From the entries below, please output exactly the lines starting at the one containing "Given: Select the" and ending at the one containing "1276x669 pixels.", both included.

═══ Task inputs

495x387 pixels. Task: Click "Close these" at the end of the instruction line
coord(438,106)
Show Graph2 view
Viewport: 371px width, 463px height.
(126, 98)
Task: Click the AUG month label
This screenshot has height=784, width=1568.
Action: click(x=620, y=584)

══════
═══ Task inputs

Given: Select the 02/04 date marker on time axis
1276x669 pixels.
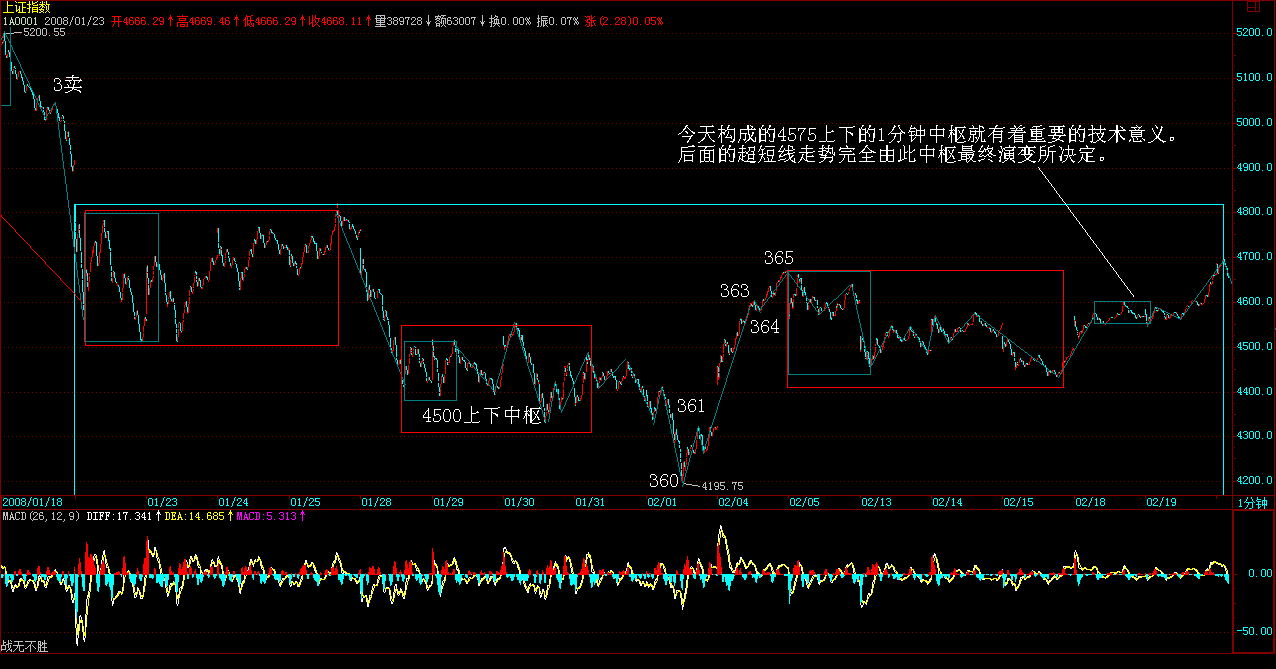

══════
═══ Task inputs

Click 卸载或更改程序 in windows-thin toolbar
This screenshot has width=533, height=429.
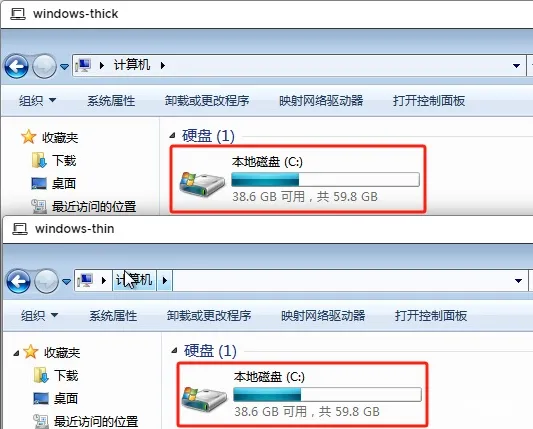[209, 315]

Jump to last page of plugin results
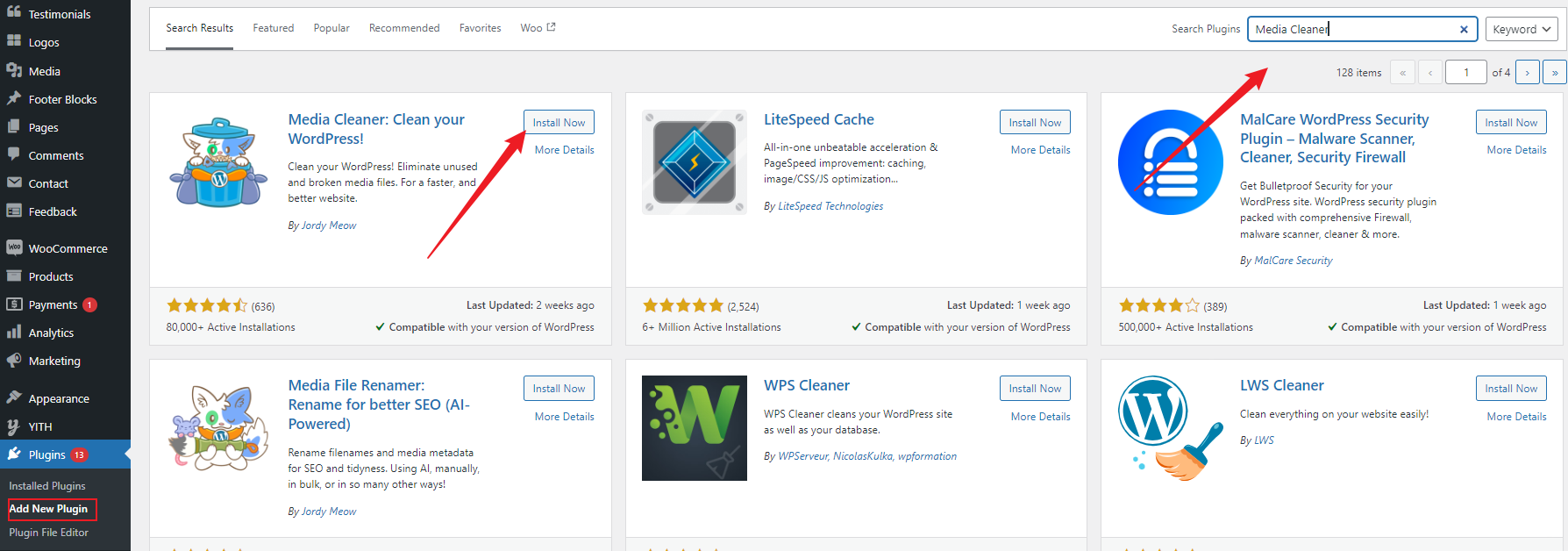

══════

Solution to this exercise -
Given: Select the 02/04 date marker on time axis
1276x669 pixels.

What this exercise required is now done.